● **HOW TO COMPLETE THIS TASK**
Gather from the listing below each line that includes the word "header", and copy it.

=-=-=

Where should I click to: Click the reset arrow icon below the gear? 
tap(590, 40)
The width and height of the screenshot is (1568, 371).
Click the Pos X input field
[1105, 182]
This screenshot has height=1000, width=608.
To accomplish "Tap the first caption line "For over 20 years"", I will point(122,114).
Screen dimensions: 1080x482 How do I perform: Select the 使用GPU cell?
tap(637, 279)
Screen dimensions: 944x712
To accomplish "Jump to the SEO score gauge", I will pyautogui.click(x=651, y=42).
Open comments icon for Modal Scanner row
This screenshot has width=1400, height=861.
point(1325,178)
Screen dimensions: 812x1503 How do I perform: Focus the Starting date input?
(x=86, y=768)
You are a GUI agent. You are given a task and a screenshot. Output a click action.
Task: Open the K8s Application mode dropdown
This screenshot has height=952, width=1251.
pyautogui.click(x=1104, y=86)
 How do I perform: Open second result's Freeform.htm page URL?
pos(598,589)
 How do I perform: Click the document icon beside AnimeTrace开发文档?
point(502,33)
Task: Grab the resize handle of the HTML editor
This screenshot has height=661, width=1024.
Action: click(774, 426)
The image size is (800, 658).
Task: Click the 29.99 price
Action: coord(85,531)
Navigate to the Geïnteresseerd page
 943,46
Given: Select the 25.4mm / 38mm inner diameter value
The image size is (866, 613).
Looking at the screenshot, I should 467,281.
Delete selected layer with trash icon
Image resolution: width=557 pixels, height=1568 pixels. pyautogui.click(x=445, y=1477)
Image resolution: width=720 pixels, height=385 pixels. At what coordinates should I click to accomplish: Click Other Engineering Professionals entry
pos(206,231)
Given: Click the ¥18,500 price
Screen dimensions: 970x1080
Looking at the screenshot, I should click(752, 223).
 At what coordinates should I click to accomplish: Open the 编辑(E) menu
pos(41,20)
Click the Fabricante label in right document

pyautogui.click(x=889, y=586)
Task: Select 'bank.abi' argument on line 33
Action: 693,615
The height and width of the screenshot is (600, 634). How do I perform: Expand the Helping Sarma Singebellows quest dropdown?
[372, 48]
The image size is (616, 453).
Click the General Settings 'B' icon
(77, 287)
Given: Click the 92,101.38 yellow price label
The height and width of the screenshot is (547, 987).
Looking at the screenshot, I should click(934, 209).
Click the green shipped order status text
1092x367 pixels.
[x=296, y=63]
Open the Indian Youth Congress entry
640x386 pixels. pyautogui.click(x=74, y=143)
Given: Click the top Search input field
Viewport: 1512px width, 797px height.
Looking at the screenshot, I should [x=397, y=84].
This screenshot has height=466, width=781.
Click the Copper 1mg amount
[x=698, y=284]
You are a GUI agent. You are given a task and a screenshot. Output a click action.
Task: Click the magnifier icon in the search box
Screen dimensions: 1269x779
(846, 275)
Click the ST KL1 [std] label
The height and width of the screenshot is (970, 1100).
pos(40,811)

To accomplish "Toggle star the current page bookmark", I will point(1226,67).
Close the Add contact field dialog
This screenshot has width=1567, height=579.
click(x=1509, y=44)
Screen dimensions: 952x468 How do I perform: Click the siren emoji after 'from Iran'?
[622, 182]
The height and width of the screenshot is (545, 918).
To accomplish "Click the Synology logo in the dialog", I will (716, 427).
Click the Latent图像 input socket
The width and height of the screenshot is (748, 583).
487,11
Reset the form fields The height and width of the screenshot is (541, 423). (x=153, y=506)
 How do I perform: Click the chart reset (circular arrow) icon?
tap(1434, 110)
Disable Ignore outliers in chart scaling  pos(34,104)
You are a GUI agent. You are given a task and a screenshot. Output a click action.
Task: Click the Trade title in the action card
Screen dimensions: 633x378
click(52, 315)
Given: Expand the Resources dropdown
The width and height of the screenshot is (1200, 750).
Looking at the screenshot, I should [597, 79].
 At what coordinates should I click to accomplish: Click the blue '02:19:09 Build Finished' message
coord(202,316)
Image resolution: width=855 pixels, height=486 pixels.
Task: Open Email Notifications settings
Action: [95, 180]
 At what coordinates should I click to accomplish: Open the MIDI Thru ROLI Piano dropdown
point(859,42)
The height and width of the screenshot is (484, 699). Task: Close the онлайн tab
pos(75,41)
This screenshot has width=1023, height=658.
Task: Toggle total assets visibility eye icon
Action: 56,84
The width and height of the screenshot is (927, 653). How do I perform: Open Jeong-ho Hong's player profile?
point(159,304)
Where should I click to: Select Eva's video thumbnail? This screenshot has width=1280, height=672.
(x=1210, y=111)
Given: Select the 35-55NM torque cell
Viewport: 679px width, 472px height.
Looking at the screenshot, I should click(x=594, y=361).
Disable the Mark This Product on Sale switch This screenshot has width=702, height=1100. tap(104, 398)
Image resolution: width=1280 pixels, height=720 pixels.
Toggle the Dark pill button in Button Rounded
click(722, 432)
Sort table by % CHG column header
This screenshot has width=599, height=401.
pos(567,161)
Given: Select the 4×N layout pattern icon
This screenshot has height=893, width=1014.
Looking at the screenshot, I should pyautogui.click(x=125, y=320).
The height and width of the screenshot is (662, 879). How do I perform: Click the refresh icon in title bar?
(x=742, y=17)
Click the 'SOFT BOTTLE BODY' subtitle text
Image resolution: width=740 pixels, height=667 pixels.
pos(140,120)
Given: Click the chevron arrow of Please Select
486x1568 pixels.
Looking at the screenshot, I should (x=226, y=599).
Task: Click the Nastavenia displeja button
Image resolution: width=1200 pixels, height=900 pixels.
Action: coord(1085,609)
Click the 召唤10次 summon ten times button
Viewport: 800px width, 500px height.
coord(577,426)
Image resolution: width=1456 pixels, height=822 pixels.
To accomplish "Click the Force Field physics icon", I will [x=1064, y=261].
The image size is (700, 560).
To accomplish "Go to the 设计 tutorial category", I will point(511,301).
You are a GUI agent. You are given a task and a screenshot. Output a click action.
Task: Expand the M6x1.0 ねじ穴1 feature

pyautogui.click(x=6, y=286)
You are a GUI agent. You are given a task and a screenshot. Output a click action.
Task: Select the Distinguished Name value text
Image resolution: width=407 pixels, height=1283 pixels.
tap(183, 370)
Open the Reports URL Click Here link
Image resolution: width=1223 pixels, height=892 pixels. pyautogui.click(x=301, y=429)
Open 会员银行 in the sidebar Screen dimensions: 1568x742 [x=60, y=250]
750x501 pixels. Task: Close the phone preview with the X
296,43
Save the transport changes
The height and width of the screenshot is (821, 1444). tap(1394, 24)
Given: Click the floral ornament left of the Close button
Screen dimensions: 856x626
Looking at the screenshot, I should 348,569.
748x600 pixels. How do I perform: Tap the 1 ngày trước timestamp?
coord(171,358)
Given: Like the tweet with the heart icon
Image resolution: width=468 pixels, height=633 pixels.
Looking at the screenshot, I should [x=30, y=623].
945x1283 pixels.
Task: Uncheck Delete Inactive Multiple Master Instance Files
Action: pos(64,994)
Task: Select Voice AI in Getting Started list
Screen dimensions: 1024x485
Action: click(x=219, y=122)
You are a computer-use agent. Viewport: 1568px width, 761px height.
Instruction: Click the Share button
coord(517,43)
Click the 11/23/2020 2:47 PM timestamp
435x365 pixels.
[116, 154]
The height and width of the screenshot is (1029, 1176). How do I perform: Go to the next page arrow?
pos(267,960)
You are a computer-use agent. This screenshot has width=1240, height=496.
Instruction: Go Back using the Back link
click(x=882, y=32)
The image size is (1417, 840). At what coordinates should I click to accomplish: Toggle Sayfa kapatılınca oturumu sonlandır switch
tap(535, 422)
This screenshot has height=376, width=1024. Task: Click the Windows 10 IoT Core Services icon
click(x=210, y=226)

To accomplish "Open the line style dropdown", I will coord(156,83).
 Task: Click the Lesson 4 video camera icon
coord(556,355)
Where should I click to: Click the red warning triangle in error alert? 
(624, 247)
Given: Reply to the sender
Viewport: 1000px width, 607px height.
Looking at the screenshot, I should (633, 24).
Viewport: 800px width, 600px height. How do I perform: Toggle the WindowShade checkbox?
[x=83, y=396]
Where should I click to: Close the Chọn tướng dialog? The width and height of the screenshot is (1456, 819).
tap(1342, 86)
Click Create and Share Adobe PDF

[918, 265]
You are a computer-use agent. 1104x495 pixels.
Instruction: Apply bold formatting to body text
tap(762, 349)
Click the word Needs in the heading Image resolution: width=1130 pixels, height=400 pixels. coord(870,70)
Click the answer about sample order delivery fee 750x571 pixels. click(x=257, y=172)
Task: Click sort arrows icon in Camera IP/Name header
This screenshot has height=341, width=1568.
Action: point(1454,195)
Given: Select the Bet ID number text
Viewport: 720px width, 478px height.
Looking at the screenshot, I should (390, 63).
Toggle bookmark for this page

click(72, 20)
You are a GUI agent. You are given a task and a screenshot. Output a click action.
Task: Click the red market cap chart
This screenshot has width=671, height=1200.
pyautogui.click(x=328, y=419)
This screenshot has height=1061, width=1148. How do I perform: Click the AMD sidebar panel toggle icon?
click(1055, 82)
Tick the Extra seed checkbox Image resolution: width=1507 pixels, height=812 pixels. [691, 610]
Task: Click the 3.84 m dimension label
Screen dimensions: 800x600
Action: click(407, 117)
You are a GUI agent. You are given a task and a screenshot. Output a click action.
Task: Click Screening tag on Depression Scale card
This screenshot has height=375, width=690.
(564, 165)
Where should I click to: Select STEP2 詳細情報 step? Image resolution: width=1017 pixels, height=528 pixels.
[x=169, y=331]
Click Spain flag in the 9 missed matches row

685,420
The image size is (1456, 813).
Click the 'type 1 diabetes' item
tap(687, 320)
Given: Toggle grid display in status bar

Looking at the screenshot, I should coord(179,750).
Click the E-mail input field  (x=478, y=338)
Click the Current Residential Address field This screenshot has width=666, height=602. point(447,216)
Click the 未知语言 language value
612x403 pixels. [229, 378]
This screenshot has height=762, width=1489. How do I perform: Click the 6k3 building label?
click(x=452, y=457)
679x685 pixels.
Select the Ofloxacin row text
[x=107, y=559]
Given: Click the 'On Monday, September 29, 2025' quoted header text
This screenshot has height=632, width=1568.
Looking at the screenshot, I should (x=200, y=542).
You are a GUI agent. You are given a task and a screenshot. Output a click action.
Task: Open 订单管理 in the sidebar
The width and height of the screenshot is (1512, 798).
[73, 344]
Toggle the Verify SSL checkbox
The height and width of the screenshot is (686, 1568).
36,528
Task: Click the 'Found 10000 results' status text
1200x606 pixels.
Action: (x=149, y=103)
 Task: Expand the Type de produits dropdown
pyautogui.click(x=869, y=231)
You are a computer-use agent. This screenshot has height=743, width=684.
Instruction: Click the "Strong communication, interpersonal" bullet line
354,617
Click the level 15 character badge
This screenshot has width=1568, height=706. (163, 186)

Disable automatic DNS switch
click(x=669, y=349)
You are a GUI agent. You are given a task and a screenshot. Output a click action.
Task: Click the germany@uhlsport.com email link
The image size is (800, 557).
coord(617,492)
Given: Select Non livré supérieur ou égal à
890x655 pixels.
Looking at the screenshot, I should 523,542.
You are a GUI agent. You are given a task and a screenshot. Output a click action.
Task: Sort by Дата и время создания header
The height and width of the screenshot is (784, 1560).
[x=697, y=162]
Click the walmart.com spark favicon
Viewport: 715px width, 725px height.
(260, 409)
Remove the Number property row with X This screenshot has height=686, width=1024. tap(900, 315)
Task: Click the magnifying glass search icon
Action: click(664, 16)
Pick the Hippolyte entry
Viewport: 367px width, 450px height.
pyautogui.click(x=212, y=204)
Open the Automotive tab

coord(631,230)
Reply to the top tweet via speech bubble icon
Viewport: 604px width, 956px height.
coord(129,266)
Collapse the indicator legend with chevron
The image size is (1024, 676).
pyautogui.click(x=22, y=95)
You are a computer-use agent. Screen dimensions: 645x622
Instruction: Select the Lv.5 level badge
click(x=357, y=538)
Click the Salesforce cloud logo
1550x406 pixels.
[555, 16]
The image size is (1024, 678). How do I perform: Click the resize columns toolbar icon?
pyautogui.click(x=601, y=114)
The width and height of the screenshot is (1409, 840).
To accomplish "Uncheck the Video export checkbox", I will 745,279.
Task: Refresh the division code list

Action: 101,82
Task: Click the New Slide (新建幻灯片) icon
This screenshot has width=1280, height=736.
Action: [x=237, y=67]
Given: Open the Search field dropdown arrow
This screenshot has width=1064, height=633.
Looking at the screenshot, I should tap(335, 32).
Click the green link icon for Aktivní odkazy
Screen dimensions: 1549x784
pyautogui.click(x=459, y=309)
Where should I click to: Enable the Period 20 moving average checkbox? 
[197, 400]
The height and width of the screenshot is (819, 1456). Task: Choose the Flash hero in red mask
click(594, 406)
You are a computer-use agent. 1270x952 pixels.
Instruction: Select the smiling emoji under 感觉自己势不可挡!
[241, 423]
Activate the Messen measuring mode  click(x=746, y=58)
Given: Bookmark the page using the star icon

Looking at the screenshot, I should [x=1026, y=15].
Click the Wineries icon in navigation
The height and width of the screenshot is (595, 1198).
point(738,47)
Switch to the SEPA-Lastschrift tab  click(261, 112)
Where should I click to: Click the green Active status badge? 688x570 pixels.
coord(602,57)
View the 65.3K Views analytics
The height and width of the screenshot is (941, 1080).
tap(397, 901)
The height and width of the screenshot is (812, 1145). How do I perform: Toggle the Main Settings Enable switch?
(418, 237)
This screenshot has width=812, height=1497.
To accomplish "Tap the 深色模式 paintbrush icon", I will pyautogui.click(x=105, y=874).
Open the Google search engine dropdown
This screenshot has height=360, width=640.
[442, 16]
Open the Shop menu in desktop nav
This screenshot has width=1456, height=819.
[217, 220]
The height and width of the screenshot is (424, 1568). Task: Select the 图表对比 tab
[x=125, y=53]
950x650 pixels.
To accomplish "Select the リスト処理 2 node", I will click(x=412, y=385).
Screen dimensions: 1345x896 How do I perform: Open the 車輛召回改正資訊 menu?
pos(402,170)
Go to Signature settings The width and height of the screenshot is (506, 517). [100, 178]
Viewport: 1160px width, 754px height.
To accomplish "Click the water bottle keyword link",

=-=-=

● **FINISHED TASK**
Sort table by % CHG column header
Task: Click sort arrows icon in Camera IP/Name header
Given: Click the 'On Monday, September 29, 2025' quoted header text
Task: Sort by Дата и время создания header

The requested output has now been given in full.